Copy out word for word the stretch of lines from the one containing "Task: Sort correspondence" through the one containing "will pyautogui.click(x=322, y=102).".

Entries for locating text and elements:
----
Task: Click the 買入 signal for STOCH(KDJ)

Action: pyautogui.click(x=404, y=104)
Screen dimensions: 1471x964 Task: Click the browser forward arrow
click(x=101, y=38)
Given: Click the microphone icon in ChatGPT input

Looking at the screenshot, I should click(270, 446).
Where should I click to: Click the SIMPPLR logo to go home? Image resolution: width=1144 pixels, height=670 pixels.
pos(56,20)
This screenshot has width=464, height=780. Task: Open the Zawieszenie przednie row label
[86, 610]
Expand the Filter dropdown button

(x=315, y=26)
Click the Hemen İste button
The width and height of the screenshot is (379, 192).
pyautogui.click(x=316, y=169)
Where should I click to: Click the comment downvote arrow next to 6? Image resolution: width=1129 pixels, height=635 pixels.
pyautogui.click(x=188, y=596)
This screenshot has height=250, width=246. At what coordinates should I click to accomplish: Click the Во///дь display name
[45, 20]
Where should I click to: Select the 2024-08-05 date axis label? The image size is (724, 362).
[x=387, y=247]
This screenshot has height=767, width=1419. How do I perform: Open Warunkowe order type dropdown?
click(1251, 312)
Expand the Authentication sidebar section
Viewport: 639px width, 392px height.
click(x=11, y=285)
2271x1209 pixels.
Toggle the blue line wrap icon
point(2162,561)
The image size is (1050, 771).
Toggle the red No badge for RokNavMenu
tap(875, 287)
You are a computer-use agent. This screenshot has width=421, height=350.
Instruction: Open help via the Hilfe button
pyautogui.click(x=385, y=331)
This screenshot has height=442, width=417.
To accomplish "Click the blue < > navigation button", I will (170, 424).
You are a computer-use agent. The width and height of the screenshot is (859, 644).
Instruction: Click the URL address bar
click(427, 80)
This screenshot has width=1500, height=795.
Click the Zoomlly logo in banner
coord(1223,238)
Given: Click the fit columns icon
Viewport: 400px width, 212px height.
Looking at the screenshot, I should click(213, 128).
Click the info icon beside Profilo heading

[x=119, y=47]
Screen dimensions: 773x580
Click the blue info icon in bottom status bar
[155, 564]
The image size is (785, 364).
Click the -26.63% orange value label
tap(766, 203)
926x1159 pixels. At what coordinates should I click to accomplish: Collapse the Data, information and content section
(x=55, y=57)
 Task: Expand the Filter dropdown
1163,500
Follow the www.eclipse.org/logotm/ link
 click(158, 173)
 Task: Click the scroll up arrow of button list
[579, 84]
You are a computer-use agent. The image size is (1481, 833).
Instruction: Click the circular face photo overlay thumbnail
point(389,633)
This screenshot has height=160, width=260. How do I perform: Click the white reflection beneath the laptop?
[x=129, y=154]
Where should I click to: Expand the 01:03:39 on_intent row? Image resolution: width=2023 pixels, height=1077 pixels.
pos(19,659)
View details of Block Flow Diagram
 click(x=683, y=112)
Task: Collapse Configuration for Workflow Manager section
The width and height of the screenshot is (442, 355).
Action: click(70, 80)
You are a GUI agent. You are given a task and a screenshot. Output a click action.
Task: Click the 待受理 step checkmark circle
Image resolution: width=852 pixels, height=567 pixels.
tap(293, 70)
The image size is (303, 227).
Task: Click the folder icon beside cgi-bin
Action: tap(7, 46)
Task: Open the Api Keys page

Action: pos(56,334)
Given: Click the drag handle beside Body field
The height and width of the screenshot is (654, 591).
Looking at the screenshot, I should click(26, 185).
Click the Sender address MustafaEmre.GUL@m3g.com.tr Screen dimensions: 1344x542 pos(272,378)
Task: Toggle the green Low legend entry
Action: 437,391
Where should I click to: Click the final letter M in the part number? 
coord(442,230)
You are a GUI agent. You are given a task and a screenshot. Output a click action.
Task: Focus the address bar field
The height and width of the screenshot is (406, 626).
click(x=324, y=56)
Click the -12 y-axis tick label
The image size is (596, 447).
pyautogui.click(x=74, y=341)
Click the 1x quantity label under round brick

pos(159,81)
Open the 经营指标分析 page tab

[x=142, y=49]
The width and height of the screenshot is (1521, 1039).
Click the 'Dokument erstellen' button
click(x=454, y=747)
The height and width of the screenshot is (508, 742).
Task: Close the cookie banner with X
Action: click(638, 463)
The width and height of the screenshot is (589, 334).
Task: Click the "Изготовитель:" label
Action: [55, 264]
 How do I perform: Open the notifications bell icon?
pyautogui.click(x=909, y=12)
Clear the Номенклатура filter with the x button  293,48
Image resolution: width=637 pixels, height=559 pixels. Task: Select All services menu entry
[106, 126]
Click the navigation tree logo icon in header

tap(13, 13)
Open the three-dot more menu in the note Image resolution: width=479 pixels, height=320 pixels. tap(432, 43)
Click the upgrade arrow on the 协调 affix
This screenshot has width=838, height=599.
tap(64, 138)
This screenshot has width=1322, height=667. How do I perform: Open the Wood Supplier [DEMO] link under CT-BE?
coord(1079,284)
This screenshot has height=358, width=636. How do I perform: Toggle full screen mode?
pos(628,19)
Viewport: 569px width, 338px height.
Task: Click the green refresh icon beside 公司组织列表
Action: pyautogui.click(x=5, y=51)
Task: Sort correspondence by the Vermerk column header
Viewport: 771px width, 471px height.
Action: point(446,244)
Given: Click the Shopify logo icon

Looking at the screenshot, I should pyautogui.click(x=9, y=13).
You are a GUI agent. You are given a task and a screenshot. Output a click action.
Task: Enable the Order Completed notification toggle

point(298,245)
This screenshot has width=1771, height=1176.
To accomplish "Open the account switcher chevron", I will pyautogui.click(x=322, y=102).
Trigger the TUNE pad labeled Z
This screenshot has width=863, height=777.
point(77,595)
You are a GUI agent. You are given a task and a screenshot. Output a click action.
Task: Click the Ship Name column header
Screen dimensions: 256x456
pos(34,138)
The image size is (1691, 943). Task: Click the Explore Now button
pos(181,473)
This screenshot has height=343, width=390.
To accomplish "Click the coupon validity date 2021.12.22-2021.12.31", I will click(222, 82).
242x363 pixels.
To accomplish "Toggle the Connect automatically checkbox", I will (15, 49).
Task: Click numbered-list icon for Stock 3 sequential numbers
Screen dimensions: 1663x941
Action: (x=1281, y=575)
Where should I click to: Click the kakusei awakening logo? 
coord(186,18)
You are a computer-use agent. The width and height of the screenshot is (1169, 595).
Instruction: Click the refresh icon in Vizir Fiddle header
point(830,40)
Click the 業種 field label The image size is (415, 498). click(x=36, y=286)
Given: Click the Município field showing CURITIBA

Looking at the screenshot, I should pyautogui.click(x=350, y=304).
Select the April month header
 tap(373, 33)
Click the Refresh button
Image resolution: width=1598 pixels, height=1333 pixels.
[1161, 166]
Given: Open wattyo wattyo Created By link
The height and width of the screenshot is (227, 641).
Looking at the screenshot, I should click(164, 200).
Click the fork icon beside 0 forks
----
• [RESULT OF THIS EXERCISE]:
Task: Sort correspondence by the Vermerk column header
Viewport: 771px width, 471px height.
Action: point(446,244)
Given: Click the Shopify logo icon

Looking at the screenshot, I should pyautogui.click(x=9, y=13).
You are a GUI agent. You are given a task and a screenshot. Output a click action.
Task: Enable the Order Completed notification toggle

point(298,245)
This screenshot has width=1771, height=1176.
To accomplish "Open the account switcher chevron", I will pyautogui.click(x=322, y=102).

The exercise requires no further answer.